#### DATA FOR PROCESSING ####

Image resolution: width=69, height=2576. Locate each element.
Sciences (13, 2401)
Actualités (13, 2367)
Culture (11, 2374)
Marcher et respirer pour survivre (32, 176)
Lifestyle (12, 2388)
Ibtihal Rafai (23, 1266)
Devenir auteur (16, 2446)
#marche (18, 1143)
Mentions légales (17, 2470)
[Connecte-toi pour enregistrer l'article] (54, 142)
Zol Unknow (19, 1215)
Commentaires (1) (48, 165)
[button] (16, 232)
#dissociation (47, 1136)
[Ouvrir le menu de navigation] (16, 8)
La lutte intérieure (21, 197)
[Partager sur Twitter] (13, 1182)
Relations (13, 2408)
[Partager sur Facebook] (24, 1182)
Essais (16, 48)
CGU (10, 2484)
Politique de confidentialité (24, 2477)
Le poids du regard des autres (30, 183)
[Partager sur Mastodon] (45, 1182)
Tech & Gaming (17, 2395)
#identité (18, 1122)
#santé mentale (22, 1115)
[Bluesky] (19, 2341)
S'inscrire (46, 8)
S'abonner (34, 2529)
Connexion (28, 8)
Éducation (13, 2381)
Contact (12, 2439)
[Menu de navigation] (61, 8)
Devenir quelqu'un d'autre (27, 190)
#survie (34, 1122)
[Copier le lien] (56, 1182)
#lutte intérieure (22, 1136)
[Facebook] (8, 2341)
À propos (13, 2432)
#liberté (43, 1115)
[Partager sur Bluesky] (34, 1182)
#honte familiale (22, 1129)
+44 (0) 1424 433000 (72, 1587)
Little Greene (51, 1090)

####

■ INSTRUCTIONS FOR THE TASK: Only a number is needed here: how many lines of the data include the word "pour"?

■ SOLUTION FOR THIS TASK: 2